Frau Berta, die Klosterstifterin, war leicht brüskiert, dass sich der Abt wortlos verabschiedet hatte, doch sie vergaß den Bruch der Etikette schnell. Ihre Gedanken kreisten um die fremde Frau. Aber selbst, wenn sie nicht anderweitig beschäftigt gewesen wäre, hätte sie sich nie vorstellen können, dass Vater Gregorius ihr gegenüber einen Groll hegte. Sie war es gewohnt, dass man auf ihr Wort hörte und nichts in Frage stellte. Schließlich hatte sie dafür gesorgt, dass es den Menschen und den Mönchen in Prüm gut ging. Sie hatte die Rodung und Kultivierung des Bodens überwacht, die Seifensiederei, die Kornmühle, die Netzmacherei, die Weinkelterei und die Bierbrauerei eingerichtet und die kleine Siedlung am Hang erbauen lassen. Nicht nur den Gebeten der Mönche war zu verdanken, dass der Spelt, die Weizensorte, die in der Prümer Kalkmulde gedieh, jeden Mai schon so hoch stand, dass sich ein Hase darin verstecken konnte. 

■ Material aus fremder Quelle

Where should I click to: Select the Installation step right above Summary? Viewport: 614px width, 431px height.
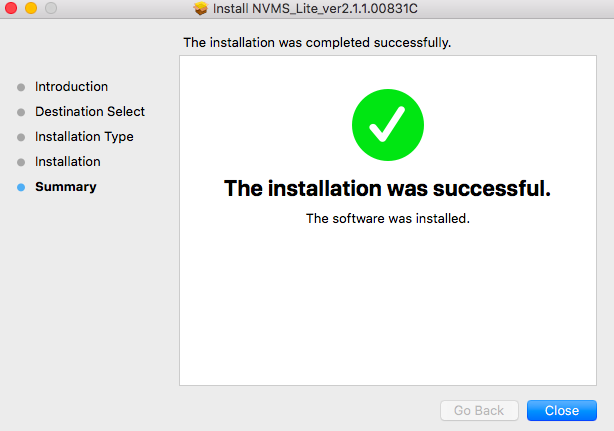pyautogui.click(x=67, y=162)
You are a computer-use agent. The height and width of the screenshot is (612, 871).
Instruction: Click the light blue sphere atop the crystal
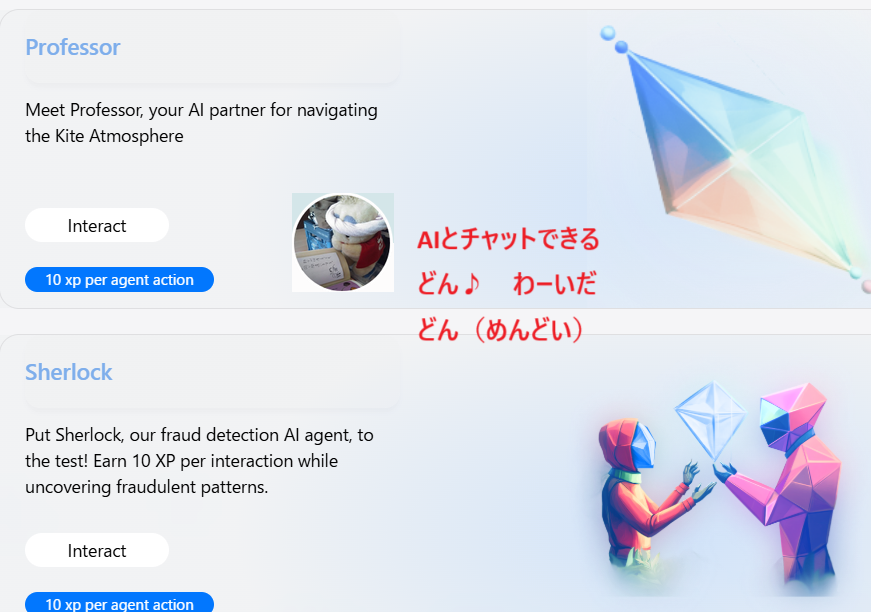coord(608,33)
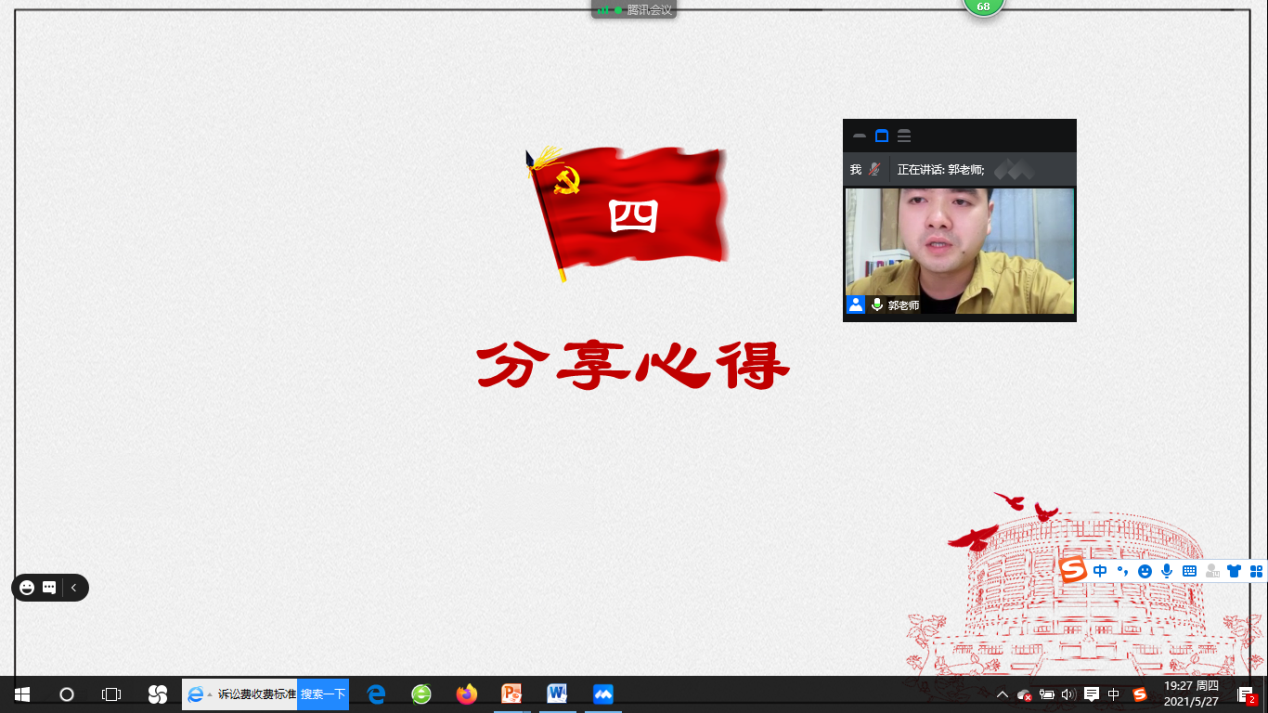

Frau Bertas Blick streifte das Hospital der Abtei, in dem zwölf arme Männer mit körperlichen Gebrechen untergebracht waren. Bei der Gründung des Klosters hatte sie darauf bestanden, dass die Einkünfte aus ihrem Gut Wesselsdorf den Unterhalt dieser bedauernswerten Kreaturen bezahlen sollten. Diese Männer nahmen den Mönchen mancherlei Arbeit ab: Sie säuberten das Klostergelände, entfernten menschliche und tierische Ausscheidungen, flickten die Palisaden, läuteten die Glocken, pflegten die Kranken und hielten bei Bedarf auch Totenwache. Frau Berta erwartete keine Dankbarkeit für ihre wohltätigen Werke, fand es aber auch nicht zu viel verlangt, dass man ihr dabei keine Steine in den Weg legte.

Jetzt ging sie neben dem Mönch und seiner Fuhre her und schüttelte den Kopf, als er vor dem Eingang zum Hospital anhielt und die Tür mit dem Fuß aufstoßen wollte.

„Diese Lumpen bedecken eine edle Frau“, sagte sie knapp und wies mit einem Nicken zum Gästehaus der Vornehmen.